* **GOAL OF THE EXERCISE**:
Lines containing the word "field" are to be copied from the data below.
=== AVAILABLE DATA ===
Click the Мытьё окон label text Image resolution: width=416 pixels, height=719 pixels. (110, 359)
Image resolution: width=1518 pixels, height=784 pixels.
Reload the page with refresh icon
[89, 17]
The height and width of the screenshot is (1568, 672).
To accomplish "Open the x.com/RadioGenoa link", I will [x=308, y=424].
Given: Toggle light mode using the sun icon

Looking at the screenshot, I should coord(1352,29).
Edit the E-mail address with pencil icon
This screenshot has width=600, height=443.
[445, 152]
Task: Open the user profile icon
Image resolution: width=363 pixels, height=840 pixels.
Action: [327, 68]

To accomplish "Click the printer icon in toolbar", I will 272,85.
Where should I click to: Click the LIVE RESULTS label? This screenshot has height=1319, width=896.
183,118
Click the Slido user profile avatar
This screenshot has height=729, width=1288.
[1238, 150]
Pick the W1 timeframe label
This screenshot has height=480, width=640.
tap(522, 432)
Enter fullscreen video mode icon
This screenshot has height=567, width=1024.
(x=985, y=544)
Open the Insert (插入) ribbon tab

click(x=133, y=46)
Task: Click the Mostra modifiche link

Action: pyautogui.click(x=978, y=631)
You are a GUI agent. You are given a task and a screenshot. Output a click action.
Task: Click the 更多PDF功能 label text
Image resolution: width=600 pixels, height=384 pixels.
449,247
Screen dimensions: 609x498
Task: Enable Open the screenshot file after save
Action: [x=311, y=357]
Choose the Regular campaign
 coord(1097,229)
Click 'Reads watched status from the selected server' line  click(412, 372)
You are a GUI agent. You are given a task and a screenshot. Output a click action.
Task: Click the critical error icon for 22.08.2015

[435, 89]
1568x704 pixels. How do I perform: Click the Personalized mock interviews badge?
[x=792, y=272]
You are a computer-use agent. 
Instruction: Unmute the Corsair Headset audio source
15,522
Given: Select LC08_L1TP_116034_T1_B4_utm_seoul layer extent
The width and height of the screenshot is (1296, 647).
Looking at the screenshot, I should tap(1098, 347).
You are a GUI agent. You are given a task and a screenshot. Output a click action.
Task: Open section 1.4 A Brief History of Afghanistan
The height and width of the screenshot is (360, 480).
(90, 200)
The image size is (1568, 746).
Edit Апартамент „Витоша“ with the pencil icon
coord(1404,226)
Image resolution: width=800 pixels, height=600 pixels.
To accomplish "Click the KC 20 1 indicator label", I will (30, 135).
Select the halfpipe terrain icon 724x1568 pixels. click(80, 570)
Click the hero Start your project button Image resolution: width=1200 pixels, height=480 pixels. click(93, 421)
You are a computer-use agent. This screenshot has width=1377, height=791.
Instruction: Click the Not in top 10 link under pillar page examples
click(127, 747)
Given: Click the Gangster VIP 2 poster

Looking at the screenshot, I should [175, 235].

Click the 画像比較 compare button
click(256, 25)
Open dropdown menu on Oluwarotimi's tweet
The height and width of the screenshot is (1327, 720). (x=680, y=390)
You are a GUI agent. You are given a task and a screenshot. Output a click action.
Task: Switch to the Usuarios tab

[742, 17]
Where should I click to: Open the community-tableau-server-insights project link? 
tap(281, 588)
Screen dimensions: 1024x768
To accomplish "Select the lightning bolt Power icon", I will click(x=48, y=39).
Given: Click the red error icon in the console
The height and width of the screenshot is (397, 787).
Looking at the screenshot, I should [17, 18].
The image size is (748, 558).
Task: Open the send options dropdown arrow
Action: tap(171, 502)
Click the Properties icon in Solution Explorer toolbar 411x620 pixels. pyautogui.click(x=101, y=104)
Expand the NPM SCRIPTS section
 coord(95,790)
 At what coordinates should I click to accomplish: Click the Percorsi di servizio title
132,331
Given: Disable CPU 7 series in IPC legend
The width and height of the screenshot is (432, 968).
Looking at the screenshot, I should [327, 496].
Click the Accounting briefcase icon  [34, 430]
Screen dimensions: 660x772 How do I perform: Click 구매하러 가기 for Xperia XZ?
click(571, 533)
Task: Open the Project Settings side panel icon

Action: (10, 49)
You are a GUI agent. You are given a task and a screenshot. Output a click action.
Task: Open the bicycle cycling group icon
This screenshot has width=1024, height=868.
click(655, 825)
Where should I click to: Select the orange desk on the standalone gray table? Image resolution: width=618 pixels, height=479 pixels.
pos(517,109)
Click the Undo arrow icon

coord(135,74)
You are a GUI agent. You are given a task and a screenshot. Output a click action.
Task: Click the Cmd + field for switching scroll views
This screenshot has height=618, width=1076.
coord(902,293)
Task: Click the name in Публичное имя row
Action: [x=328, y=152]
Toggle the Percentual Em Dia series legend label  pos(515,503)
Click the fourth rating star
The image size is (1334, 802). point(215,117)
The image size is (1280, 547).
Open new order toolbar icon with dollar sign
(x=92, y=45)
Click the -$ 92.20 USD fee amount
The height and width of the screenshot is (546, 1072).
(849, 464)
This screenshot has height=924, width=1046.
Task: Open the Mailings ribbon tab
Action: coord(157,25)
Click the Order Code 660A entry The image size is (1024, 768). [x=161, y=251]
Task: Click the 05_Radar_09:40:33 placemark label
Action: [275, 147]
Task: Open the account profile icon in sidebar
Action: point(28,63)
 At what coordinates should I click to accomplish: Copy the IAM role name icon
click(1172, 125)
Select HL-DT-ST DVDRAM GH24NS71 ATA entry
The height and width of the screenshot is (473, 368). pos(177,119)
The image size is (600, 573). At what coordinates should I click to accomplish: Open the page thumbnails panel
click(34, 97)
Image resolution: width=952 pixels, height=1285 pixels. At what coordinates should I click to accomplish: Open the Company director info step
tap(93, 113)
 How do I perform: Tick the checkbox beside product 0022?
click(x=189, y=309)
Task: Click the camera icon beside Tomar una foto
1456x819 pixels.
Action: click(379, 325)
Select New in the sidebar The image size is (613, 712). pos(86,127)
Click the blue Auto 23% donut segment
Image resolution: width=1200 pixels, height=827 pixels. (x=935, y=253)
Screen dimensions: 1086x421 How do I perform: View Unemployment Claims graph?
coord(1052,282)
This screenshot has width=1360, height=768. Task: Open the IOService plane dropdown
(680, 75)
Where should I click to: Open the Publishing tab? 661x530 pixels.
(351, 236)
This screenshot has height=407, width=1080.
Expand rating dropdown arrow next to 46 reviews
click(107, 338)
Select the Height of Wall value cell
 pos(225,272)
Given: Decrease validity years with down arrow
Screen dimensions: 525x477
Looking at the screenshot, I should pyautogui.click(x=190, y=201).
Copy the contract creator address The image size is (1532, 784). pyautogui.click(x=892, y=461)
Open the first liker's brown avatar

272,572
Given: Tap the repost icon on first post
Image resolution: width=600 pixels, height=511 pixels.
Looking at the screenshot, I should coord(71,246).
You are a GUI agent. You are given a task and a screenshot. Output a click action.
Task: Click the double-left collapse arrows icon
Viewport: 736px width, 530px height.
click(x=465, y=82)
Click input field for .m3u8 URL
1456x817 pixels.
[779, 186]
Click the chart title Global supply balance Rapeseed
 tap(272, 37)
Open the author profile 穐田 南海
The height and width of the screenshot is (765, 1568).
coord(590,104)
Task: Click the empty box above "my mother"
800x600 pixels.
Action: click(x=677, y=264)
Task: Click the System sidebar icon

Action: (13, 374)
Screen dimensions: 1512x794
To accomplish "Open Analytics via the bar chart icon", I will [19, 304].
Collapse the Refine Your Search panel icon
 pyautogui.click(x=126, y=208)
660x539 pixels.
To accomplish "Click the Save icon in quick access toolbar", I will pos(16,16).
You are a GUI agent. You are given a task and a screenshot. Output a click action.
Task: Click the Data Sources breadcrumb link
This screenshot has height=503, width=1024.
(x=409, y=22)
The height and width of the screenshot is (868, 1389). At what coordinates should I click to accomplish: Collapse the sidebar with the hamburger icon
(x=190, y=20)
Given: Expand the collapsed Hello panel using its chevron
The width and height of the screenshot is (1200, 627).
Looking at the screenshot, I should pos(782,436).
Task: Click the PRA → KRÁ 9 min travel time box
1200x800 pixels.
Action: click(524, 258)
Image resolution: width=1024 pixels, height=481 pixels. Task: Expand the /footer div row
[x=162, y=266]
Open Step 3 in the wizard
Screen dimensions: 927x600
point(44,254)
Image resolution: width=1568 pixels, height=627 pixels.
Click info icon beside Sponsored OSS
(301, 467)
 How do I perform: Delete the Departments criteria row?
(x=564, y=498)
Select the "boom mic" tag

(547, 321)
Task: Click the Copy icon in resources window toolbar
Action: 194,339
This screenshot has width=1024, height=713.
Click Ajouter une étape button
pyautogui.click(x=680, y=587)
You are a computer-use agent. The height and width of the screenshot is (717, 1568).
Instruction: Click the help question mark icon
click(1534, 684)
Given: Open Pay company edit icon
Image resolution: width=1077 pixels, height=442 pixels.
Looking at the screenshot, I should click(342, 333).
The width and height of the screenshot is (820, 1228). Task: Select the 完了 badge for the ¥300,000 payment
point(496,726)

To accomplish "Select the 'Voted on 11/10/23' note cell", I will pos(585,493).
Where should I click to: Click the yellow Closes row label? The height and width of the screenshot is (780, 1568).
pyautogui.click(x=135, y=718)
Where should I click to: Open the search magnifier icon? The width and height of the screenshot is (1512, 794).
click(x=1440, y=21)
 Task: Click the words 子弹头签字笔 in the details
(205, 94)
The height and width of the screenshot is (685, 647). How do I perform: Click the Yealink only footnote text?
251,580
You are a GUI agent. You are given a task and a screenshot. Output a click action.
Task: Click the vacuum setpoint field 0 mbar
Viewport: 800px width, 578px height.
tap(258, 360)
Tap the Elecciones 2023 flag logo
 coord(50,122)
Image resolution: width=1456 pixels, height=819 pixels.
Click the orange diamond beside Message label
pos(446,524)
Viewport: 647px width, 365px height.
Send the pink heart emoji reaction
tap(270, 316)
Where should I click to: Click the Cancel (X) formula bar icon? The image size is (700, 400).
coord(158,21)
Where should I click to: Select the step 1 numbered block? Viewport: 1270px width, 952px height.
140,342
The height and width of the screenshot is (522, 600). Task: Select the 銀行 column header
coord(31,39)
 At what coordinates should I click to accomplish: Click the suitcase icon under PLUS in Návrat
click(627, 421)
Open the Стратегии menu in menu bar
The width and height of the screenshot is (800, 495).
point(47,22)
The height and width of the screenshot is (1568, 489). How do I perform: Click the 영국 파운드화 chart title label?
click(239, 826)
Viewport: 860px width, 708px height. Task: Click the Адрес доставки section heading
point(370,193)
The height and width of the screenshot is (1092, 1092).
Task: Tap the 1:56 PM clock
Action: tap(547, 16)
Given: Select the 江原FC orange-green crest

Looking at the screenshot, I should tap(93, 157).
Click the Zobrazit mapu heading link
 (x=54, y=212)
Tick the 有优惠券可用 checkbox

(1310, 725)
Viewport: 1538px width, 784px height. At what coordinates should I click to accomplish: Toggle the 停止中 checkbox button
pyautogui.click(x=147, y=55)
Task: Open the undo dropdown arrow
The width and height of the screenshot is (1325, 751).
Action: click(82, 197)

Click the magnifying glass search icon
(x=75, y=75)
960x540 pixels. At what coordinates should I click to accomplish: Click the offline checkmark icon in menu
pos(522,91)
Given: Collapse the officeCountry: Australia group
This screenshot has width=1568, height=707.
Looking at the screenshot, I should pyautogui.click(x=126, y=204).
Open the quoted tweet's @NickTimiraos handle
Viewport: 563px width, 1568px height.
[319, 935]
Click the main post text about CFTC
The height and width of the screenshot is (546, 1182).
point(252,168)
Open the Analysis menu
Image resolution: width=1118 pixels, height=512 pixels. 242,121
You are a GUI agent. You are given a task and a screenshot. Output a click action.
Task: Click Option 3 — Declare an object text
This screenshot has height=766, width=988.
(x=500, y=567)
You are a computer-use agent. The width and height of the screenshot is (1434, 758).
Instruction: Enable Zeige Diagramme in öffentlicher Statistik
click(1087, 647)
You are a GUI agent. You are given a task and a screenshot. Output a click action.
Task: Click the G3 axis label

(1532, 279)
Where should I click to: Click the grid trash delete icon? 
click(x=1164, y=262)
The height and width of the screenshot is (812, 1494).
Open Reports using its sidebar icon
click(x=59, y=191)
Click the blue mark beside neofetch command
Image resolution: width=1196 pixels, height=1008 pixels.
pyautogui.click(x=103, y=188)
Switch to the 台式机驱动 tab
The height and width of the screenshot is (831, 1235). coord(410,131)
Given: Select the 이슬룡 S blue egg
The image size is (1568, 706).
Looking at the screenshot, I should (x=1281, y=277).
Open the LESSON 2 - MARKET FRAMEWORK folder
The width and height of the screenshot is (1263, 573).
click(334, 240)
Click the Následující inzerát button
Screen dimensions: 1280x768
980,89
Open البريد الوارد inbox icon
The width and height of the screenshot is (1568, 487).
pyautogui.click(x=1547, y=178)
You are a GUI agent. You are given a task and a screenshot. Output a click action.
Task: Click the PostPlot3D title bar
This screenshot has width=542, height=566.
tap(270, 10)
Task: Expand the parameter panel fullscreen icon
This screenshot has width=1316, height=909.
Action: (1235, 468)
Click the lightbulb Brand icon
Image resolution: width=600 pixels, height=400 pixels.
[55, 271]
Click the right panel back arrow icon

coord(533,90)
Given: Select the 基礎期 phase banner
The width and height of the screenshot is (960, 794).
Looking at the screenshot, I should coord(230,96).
===
* **SOLUTION**:
Task: Click the Cmd + field for switching scroll views
Click input field for .m3u8 URL
Task: Click the vacuum setpoint field 0 mbar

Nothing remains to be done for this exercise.